> [RECORDS FOR THE TASK]:
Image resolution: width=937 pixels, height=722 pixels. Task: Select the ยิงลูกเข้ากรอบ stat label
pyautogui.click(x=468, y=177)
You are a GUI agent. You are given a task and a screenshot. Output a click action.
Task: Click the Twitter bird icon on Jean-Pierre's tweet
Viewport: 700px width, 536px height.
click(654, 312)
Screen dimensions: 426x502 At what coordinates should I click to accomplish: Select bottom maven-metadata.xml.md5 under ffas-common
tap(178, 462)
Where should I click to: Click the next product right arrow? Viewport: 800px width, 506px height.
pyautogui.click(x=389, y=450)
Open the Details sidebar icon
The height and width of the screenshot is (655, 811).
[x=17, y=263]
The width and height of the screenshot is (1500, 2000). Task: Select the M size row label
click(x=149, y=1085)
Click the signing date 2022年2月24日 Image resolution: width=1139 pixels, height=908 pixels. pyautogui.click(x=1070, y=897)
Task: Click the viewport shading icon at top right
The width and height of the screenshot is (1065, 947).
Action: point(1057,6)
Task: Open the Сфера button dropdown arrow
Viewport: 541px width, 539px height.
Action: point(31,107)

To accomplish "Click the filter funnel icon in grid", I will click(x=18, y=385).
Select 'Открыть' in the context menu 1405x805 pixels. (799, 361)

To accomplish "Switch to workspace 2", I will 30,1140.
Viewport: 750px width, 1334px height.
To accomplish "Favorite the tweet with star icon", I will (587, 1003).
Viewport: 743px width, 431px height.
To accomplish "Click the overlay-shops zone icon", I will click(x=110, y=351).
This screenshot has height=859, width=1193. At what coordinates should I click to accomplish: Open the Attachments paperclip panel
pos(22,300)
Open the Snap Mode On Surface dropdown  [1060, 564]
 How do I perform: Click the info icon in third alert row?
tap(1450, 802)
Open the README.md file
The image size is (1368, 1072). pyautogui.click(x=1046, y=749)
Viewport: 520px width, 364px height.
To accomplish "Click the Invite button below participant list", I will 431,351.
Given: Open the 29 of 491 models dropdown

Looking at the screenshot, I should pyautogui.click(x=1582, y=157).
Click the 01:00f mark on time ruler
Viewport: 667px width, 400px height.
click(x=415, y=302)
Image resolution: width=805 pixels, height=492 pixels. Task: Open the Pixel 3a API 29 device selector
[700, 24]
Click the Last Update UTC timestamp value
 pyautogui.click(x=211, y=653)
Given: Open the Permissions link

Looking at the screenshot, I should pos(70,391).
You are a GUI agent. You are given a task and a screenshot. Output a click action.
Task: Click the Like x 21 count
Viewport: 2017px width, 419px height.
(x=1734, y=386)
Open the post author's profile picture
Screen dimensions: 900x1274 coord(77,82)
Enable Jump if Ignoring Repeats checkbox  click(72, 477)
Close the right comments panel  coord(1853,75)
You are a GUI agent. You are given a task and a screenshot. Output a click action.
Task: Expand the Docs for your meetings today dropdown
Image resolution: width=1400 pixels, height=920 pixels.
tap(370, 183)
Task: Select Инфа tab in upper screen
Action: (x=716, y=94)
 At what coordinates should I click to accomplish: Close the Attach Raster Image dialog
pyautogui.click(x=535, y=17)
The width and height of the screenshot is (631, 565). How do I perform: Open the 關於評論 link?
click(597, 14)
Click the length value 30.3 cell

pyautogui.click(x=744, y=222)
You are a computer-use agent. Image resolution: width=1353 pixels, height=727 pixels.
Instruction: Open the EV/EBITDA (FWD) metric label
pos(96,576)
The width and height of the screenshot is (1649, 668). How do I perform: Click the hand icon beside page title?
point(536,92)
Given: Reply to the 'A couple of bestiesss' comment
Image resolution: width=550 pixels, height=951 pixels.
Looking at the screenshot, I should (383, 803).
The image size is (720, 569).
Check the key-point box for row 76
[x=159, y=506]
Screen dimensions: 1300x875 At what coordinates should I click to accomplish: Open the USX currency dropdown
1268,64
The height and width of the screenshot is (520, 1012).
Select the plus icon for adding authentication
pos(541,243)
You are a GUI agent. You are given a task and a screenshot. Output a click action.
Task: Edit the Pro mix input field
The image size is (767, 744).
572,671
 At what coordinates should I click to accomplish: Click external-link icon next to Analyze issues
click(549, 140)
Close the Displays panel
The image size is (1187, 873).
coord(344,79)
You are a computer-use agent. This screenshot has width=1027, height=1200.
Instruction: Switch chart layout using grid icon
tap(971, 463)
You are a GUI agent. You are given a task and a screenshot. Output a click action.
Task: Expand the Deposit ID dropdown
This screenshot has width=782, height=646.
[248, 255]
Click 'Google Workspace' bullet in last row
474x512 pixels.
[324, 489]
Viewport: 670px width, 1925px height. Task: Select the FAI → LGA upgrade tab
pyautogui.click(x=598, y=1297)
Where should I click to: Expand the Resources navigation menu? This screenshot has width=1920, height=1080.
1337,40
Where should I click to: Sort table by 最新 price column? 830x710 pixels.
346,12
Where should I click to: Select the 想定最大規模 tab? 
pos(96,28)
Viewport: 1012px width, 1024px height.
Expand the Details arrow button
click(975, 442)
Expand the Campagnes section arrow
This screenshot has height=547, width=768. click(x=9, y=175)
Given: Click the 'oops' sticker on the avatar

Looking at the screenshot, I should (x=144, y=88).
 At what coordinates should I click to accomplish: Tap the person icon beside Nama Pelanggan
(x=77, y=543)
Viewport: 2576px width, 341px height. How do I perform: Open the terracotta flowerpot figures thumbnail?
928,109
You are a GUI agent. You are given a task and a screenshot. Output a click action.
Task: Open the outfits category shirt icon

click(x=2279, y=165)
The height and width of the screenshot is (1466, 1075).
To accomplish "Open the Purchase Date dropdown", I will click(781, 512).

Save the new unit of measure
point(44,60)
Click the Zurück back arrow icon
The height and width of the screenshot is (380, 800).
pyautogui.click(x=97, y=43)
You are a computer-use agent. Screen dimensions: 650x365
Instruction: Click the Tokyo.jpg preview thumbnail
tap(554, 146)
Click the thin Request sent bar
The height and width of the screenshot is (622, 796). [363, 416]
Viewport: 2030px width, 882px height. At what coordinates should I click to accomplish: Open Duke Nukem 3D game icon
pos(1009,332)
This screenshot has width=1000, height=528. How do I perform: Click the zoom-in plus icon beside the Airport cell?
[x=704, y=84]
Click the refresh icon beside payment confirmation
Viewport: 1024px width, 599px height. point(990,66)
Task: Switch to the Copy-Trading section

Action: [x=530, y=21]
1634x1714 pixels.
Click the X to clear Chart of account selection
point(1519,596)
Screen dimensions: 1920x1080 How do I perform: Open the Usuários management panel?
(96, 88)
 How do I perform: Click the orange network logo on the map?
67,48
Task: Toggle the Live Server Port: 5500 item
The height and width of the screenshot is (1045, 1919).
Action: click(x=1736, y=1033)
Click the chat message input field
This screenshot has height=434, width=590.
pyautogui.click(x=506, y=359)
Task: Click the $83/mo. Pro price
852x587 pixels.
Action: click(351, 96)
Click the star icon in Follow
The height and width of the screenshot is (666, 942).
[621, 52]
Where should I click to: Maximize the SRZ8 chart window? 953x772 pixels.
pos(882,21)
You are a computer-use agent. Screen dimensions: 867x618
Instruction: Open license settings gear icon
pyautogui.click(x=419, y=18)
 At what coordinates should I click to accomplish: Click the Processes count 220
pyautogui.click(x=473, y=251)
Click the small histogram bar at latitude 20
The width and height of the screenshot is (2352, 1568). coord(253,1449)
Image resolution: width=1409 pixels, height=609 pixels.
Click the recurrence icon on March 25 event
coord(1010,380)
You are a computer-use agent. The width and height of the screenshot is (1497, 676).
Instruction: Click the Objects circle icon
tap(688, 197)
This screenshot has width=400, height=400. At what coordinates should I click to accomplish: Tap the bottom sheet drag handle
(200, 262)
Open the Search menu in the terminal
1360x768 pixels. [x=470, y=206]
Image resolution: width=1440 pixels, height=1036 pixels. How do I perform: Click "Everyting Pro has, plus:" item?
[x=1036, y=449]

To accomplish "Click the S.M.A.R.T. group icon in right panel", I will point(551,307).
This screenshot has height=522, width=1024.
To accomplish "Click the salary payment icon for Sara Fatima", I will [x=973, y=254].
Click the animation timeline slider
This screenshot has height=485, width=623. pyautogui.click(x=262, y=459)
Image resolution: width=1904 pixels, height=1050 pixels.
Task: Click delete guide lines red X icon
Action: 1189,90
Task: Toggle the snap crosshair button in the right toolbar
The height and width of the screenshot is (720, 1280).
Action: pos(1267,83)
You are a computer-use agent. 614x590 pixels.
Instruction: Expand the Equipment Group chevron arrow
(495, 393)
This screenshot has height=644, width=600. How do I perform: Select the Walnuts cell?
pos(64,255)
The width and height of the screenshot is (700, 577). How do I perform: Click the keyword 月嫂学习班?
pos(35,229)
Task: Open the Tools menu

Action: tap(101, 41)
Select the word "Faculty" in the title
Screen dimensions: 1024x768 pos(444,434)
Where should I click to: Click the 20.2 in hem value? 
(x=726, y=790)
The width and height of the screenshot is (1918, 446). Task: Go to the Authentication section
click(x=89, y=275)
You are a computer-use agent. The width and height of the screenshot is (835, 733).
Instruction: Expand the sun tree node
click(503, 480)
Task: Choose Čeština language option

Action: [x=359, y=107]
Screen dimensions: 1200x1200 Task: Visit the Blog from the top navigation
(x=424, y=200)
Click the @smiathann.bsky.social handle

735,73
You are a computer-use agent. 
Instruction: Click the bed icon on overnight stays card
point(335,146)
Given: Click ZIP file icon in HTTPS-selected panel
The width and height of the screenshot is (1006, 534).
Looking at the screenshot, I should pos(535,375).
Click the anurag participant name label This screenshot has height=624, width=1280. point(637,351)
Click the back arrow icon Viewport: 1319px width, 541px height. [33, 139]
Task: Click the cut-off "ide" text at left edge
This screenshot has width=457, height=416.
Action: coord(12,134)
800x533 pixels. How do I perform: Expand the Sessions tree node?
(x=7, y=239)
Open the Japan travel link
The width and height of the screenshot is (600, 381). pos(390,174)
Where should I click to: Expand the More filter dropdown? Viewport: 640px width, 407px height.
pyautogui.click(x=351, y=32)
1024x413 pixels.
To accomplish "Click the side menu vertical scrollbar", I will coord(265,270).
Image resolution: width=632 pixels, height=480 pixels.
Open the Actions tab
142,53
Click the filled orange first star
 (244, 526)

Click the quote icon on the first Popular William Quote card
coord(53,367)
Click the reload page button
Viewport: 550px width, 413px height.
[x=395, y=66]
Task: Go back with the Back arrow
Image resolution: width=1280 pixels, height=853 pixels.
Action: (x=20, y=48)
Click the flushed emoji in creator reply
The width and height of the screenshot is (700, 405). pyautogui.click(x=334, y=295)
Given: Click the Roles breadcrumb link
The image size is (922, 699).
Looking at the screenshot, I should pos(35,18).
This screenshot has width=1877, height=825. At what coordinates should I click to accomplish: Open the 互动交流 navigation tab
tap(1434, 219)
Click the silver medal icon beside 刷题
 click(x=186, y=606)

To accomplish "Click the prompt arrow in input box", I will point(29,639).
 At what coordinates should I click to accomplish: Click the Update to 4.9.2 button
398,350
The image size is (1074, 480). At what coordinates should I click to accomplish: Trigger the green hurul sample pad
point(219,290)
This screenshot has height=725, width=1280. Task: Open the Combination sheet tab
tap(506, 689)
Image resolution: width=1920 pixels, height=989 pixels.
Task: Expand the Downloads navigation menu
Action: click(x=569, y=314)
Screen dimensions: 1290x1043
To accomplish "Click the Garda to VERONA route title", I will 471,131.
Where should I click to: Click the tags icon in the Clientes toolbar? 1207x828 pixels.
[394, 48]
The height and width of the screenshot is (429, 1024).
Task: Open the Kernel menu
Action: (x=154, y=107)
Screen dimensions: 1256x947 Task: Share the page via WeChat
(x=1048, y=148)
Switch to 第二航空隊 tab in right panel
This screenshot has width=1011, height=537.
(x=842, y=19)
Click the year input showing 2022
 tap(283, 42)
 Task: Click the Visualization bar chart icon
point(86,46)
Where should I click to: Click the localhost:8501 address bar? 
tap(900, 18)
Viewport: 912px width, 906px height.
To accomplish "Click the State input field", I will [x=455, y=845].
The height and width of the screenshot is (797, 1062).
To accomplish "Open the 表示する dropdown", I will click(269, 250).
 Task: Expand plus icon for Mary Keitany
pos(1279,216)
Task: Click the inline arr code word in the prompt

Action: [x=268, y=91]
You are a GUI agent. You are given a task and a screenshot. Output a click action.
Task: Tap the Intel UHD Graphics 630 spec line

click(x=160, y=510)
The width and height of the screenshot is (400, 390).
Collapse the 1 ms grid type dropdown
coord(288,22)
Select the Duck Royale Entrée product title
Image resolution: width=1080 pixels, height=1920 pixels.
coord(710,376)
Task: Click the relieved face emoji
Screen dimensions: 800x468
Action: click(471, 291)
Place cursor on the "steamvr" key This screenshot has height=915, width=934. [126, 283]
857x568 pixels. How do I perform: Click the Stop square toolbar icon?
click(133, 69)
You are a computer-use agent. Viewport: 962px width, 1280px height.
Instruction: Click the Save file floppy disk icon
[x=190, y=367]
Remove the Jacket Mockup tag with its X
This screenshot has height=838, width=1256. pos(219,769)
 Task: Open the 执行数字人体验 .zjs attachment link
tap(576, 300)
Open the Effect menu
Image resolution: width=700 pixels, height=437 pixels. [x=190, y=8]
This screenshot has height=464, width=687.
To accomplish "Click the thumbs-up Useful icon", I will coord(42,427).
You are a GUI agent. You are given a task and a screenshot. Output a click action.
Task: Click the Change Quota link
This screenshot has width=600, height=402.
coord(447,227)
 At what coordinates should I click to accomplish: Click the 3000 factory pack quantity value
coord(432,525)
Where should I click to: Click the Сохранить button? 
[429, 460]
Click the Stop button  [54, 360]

> [EXERCISE OBJECTIVE]:
Every line of the listing that includes "back" must be shown.

> [ANSWER FOR THE TASK]:
Click the Zurück back arrow icon
Click the back arrow icon Viewport: 1319px width, 541px height. [33, 139]
Task: Go back with the Back arrow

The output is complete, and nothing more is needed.